[Erfasste Daten]
☆ ☆ ☆
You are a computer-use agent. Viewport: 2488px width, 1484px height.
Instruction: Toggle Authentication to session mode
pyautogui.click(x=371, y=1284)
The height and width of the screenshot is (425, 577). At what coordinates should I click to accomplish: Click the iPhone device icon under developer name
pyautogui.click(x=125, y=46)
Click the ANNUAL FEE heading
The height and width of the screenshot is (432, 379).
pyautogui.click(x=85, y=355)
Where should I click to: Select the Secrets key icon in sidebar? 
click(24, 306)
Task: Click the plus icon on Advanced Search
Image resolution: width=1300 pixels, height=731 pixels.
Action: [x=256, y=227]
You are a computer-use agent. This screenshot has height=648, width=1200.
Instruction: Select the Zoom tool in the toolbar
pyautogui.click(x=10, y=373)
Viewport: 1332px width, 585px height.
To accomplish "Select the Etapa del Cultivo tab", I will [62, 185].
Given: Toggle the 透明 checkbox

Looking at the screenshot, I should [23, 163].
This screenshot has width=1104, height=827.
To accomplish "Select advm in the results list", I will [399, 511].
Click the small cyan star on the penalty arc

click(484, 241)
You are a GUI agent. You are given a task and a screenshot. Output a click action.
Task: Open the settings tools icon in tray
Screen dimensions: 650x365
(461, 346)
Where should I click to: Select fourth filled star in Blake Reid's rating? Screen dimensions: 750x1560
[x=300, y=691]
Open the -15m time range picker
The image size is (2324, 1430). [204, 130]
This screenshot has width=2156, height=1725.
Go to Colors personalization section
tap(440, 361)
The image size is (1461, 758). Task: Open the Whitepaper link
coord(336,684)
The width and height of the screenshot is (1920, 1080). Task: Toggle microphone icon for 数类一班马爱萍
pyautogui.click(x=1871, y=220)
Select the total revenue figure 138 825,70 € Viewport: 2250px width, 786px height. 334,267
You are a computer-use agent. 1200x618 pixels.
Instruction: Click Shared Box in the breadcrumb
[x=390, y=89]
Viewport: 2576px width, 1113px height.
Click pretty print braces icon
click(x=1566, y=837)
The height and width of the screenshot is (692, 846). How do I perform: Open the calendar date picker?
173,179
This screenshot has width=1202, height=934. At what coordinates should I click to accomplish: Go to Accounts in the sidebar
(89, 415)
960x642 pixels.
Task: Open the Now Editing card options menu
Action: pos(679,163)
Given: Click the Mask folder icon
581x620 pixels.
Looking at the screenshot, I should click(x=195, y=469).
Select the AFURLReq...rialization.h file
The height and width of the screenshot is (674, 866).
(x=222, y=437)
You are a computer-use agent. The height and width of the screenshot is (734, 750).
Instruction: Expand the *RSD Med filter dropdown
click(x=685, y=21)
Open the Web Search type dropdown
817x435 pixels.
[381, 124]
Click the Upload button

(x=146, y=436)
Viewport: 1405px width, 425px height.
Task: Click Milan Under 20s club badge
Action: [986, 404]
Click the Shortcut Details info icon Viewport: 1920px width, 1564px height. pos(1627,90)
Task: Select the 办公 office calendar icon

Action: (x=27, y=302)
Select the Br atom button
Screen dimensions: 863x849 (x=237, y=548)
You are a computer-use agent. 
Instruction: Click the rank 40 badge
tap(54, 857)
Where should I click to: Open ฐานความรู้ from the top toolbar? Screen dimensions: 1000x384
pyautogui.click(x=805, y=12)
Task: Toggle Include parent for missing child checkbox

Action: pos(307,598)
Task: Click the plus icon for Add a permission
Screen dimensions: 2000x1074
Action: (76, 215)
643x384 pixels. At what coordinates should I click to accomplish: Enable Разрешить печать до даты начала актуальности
☆ ☆ ☆
## ARBEITSANWEISUNG
Übertrage sämtliche Zeilen oben in eine nummerierte Liste und lass Leerzeilen dabei weg.

## ANTWORT FOLGT
1. You are a computer-use agent. Viewport: 2488px width, 1484px height.
2. Instruction: Toggle Authentication to session mode
3. pyautogui.click(x=371, y=1284)
4. The height and width of the screenshot is (425, 577). At what coordinates should I click to accomplish: Click the iPhone device icon under developer name
5. pyautogui.click(x=125, y=46)
6. Click the ANNUAL FEE heading
7. The height and width of the screenshot is (432, 379).
8. pyautogui.click(x=85, y=355)
9. Where should I click to: Select the Secrets key icon in sidebar? 
10. click(24, 306)
11. Task: Click the plus icon on Advanced Search
12. Image resolution: width=1300 pixels, height=731 pixels.
13. Action: [x=256, y=227]
14. You are a computer-use agent. This screenshot has height=648, width=1200.
15. Instruction: Select the Zoom tool in the toolbar
16. pyautogui.click(x=10, y=373)
17. Viewport: 1332px width, 585px height.
18. To accomplish "Select the Etapa del Cultivo tab", I will [62, 185].
19. Given: Toggle the 透明 checkbox
20. Looking at the screenshot, I should [23, 163].
21. This screenshot has width=1104, height=827.
22. To accomplish "Select advm in the results list", I will [399, 511].
23. Click the small cyan star on the penalty arc
24. click(484, 241)
25. You are a GUI agent. You are given a task and a screenshot. Output a click action.
26. Task: Open the settings tools icon in tray
27. Screen dimensions: 650x365
28. (461, 346)
29. Where should I click to: Select fourth filled star in Blake Reid's rating? Screen dimensions: 750x1560
30. [x=300, y=691]
31. Open the -15m time range picker
32. The image size is (2324, 1430). [204, 130]
33. This screenshot has width=2156, height=1725.
34. Go to Colors personalization section
35. tap(440, 361)
36. The image size is (1461, 758). Task: Open the Whitepaper link
37. coord(336,684)
38. The width and height of the screenshot is (1920, 1080). Task: Toggle microphone icon for 数类一班马爱萍
39. pyautogui.click(x=1871, y=220)
40. Select the total revenue figure 138 825,70 € Viewport: 2250px width, 786px height. 334,267
41. You are a computer-use agent. 1200x618 pixels.
42. Instruction: Click Shared Box in the breadcrumb
43. [x=390, y=89]
44. Viewport: 2576px width, 1113px height.
45. Click pretty print braces icon
46. click(x=1566, y=837)
47. The height and width of the screenshot is (692, 846). How do I perform: Open the calendar date picker?
48. 173,179
49. This screenshot has width=1202, height=934. At what coordinates should I click to accomplish: Go to Accounts in the sidebar
50. (89, 415)
51. 960x642 pixels.
52. Task: Open the Now Editing card options menu
53. Action: pos(679,163)
54. Given: Click the Mask folder icon
55. 581x620 pixels.
56. Looking at the screenshot, I should click(x=195, y=469).
57. Select the AFURLReq...rialization.h file
58. The height and width of the screenshot is (674, 866).
59. (x=222, y=437)
60. You are a computer-use agent. The height and width of the screenshot is (734, 750).
61. Instruction: Expand the *RSD Med filter dropdown
62. click(x=685, y=21)
63. Open the Web Search type dropdown
64. 817x435 pixels.
65. [381, 124]
66. Click the Upload button
67. (x=146, y=436)
68. Viewport: 1405px width, 425px height.
69. Task: Click Milan Under 20s club badge
70. Action: [986, 404]
71. Click the Shortcut Details info icon Viewport: 1920px width, 1564px height. pos(1627,90)
72. Task: Select the 办公 office calendar icon
73. Action: (x=27, y=302)
74. Select the Br atom button
75. Screen dimensions: 863x849 (x=237, y=548)
76. You are a computer-use agent. 
77. Instruction: Click the rank 40 badge
78. tap(54, 857)
79. Where should I click to: Open ฐานความรู้ from the top toolbar? Screen dimensions: 1000x384
80. pyautogui.click(x=805, y=12)
81. Task: Toggle Include parent for missing child checkbox
82. Action: pos(307,598)
83. Task: Click the plus icon for Add a permission
84. Screen dimensions: 2000x1074
85. Action: (76, 215)
86. 643x384 pixels. At what coordinates should I click to accomplish: Enable Разрешить печать до даты начала актуальности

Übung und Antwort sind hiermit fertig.